Some weeks ago I was talking with a friend’s father about casual things in a typical Sunday afternoon conversation. He was around 70’s and 3 years ago he left the businesses he created for his sons. He was an entrepreneur with many small businesses during his hard life of work. After I questioned him about how he felt now that he had time to enjoy and he said “I should have enjoyed this time when I was 30!”. That answer got me thinking about what we are trying to achieve in our life and why we struggle to be happy.
Do you know that suicide rates are higher in wealthier people?
Can we say that enjoying life is the same as being happy? Perhaps I can say that when I’m enjoying my life I’m happy, or perhaps the opposite. I believe that there is no straight relationship between both and to create some relation we need to add another variable to the equation, the success. The relation is not straight and we cannot argue that a person which is enjoying life and is successful, is also happy, but perhaps the probability of happening in the long term is bigger. So if we can create a strong triangle between happiness, success and joy, why according to some studies the majority of people is looking for money and high status in society?
People are looking for the wrong goals for the wrong reasons. Do you know that suicide rates are higher in wealthier people? And if we consider two individuals with the same income and wealth, the one that lives in the healthier neighborhood is almost 5% more likely to commit suicide? That’s because status and money continues to be a major driver of individuals in our society and the rules and pre-defined society norms push everyone towards that. It’s like a trap where everyone has a tendency to fall and forget about the important triangle of happiness, success and joy.
The way we see the society and the world around us is the main base point for our actions. If we want to earn more money, get more status, earn more money, get more status, we end up like my friend’s father, which only realized the problem when the strength and sharpness is not the same. Associate success to money and status is another wrong thing people do and usually they only realize that after going through it. Money and status are sometimes an outcome of success but if people focus on those, they will not achieve anything. The majority of big companies and big societies in the world were created for a propose much bigger than money, a passion, an intrinsic motivation that can lead us to happiness, joy and success.
According to LA Times the mental health of a person depends 50% of genetics, 40% of the choices we and our parents have made in our lives and 10% of goods and stuff around us. This could mean that money can only change 10% of your mental state or our happiness stage. The other 90% is influence by our experiences and our family. That’s why it’s common to say that if you have money for your basic necessities like health, housing, education and family, the remainder does not bring you much.

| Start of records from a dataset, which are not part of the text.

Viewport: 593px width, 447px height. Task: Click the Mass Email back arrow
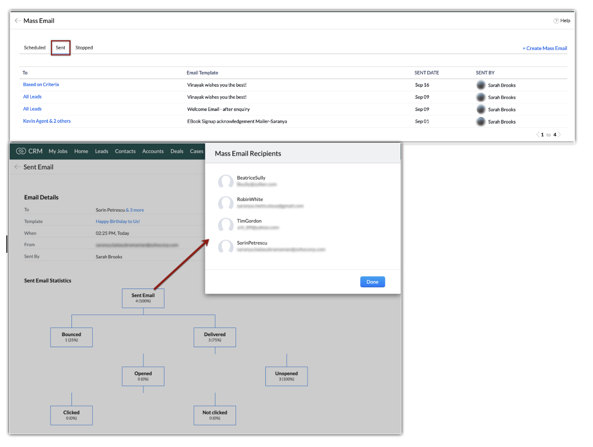pos(17,21)
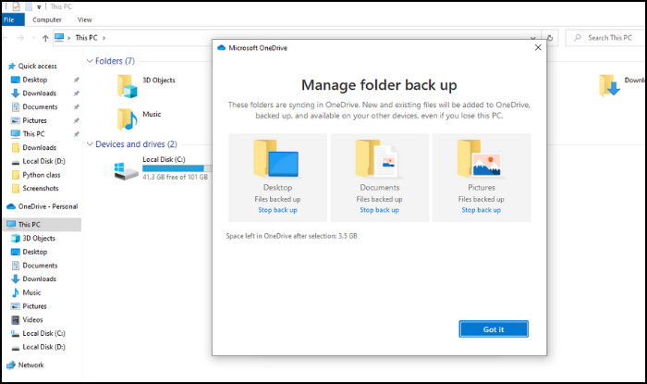
Task: Click the Up directory arrow icon
Action: click(44, 38)
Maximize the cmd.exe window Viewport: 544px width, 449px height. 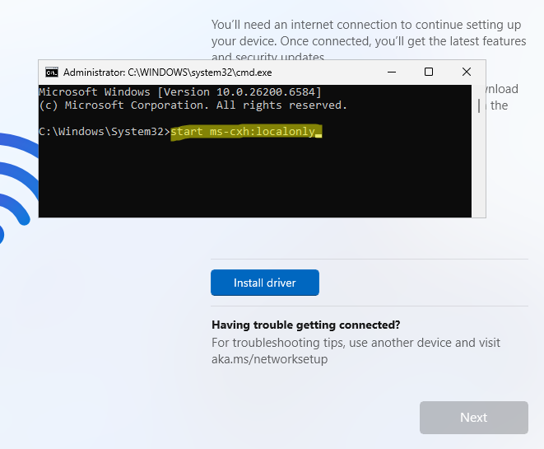click(x=429, y=72)
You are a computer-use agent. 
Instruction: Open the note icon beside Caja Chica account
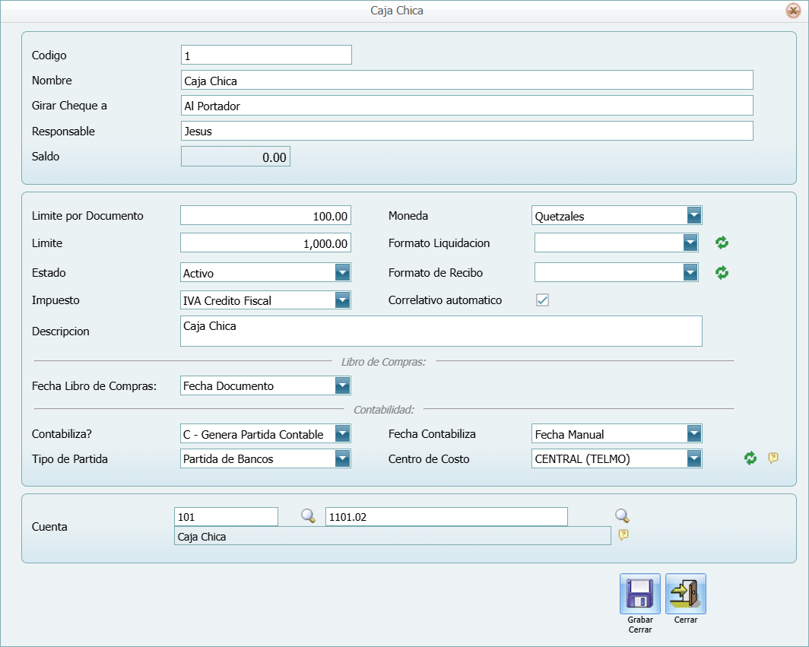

“Don’t aim at success. The more you aim at it and make it a target, the more you are going to miss it. For success, like happiness, cannot be pursued; it must ensue, and it only does so as the unintended side effect of one’s personal dedication to a cause greater than oneself” — Viktor Frankl
Last week I talked with a man that is doing voluntary work in a nonprofit association for more than 20 years. The association mission is to bring a friendly voice over the telephone whenever you need and he talked about some extreme cases of people who are going to commit suicide and called him. Some he managed to avoid but unfortunately others did not. He told me that there was a case of a woman that came to him, after several years, and thanked him for saving her life over the phone in the past. Seeing happy people around us and having someone to thanks us for our job, that is success. Throw away the society rules, mainly the one from capitalism, and pursue the things we like and enjoy, is the best recipe for success.